### [Work to be completed]
A faithful transcription of all lines below is the expected answer.

### [Record extracts]
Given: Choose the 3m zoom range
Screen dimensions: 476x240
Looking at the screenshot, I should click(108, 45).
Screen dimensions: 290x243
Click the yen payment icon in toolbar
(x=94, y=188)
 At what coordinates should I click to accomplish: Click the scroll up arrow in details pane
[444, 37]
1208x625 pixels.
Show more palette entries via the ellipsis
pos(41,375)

### [Completed task]
Given: Choose the 3m zoom range
Screen dimensions: 476x240
Looking at the screenshot, I should click(108, 45).
Screen dimensions: 290x243
Click the yen payment icon in toolbar
(x=94, y=188)
 At what coordinates should I click to accomplish: Click the scroll up arrow in details pane
[444, 37]
1208x625 pixels.
Show more palette entries via the ellipsis
pos(41,375)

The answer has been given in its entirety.